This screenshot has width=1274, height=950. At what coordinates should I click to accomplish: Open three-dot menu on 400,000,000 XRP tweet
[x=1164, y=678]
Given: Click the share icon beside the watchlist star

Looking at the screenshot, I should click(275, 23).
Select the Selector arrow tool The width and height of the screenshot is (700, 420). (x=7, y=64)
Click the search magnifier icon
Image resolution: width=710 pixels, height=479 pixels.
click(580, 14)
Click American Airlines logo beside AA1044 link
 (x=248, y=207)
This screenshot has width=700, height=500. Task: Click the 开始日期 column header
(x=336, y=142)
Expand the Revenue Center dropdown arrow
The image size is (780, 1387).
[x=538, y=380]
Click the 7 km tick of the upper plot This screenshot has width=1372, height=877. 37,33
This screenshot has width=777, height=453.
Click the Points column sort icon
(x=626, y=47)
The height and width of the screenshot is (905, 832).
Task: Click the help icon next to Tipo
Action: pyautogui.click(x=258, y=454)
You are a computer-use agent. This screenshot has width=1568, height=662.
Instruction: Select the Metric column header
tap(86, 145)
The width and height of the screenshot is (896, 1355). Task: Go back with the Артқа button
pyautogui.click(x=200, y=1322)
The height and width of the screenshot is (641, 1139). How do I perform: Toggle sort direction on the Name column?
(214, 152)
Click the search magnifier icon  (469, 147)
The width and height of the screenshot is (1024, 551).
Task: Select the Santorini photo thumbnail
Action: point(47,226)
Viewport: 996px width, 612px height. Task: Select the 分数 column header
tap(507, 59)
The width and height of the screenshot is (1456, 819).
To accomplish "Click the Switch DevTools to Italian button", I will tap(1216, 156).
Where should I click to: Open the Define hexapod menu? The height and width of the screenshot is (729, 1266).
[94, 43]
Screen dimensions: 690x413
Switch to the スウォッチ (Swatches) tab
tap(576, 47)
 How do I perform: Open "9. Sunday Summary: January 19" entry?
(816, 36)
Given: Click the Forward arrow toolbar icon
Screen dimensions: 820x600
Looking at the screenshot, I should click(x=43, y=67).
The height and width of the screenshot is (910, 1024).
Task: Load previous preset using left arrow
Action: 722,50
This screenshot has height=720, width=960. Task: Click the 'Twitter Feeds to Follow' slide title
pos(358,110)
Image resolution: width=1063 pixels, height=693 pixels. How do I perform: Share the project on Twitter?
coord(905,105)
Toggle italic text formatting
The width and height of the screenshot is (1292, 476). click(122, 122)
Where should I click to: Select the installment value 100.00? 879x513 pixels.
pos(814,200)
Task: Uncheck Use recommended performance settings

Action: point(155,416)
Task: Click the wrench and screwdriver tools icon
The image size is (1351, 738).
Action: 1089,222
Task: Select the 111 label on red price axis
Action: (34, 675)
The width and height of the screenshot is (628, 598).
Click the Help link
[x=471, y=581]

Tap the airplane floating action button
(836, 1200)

_ _ _ _

Assignment: Reproduce the whole of the records exactly, so that no line differs from the source above.

Task answer:
This screenshot has width=1274, height=950. At what coordinates should I click to accomplish: Open three-dot menu on 400,000,000 XRP tweet
[x=1164, y=678]
Given: Click the share icon beside the watchlist star

Looking at the screenshot, I should click(275, 23).
Select the Selector arrow tool The width and height of the screenshot is (700, 420). (x=7, y=64)
Click the search magnifier icon
Image resolution: width=710 pixels, height=479 pixels.
click(580, 14)
Click American Airlines logo beside AA1044 link
 (x=248, y=207)
This screenshot has width=700, height=500. Task: Click the 开始日期 column header
(x=336, y=142)
Expand the Revenue Center dropdown arrow
The image size is (780, 1387).
[x=538, y=380]
Click the 7 km tick of the upper plot This screenshot has width=1372, height=877. 37,33
This screenshot has width=777, height=453.
Click the Points column sort icon
(x=626, y=47)
The height and width of the screenshot is (905, 832).
Task: Click the help icon next to Tipo
Action: pyautogui.click(x=258, y=454)
You are a computer-use agent. This screenshot has width=1568, height=662.
Instruction: Select the Metric column header
tap(86, 145)
The width and height of the screenshot is (896, 1355). Task: Go back with the Артқа button
pyautogui.click(x=200, y=1322)
The height and width of the screenshot is (641, 1139). How do I perform: Toggle sort direction on the Name column?
(214, 152)
Click the search magnifier icon  (469, 147)
The width and height of the screenshot is (1024, 551).
Task: Select the Santorini photo thumbnail
Action: point(47,226)
Viewport: 996px width, 612px height. Task: Select the 分数 column header
tap(507, 59)
The width and height of the screenshot is (1456, 819).
To accomplish "Click the Switch DevTools to Italian button", I will tap(1216, 156).
Where should I click to: Open the Define hexapod menu? The height and width of the screenshot is (729, 1266).
[94, 43]
Screen dimensions: 690x413
Switch to the スウォッチ (Swatches) tab
tap(576, 47)
 How do I perform: Open "9. Sunday Summary: January 19" entry?
(816, 36)
Given: Click the Forward arrow toolbar icon
Screen dimensions: 820x600
Looking at the screenshot, I should click(x=43, y=67).
The height and width of the screenshot is (910, 1024).
Task: Load previous preset using left arrow
Action: 722,50
This screenshot has height=720, width=960. Task: Click the 'Twitter Feeds to Follow' slide title
pos(358,110)
Image resolution: width=1063 pixels, height=693 pixels. How do I perform: Share the project on Twitter?
coord(905,105)
Toggle italic text formatting
The width and height of the screenshot is (1292, 476). click(122, 122)
Where should I click to: Select the installment value 100.00? 879x513 pixels.
pos(814,200)
Task: Uncheck Use recommended performance settings

Action: point(155,416)
Task: Click the wrench and screwdriver tools icon
The image size is (1351, 738).
Action: 1089,222
Task: Select the 111 label on red price axis
Action: (34, 675)
The width and height of the screenshot is (628, 598).
Click the Help link
[x=471, y=581]

Tap the airplane floating action button
(836, 1200)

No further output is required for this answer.